##### Data extracts
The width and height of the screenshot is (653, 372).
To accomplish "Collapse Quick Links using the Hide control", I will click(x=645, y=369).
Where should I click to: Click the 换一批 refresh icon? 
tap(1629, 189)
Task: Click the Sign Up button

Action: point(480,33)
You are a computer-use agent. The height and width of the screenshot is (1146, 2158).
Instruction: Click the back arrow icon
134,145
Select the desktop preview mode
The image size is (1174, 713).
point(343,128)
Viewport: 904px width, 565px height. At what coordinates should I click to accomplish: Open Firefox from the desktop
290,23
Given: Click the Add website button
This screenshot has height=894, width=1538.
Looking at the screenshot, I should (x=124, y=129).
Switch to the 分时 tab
##########
Aim of the task: After reading the entries, reproduce every one of them exactly.

Response:
The width and height of the screenshot is (653, 372).
To accomplish "Collapse Quick Links using the Hide control", I will click(x=645, y=369).
Where should I click to: Click the 换一批 refresh icon? 
tap(1629, 189)
Task: Click the Sign Up button

Action: point(480,33)
You are a computer-use agent. The height and width of the screenshot is (1146, 2158).
Instruction: Click the back arrow icon
134,145
Select the desktop preview mode
The image size is (1174, 713).
point(343,128)
Viewport: 904px width, 565px height. At what coordinates should I click to accomplish: Open Firefox from the desktop
290,23
Given: Click the Add website button
This screenshot has height=894, width=1538.
Looking at the screenshot, I should (x=124, y=129).
Switch to the 分时 tab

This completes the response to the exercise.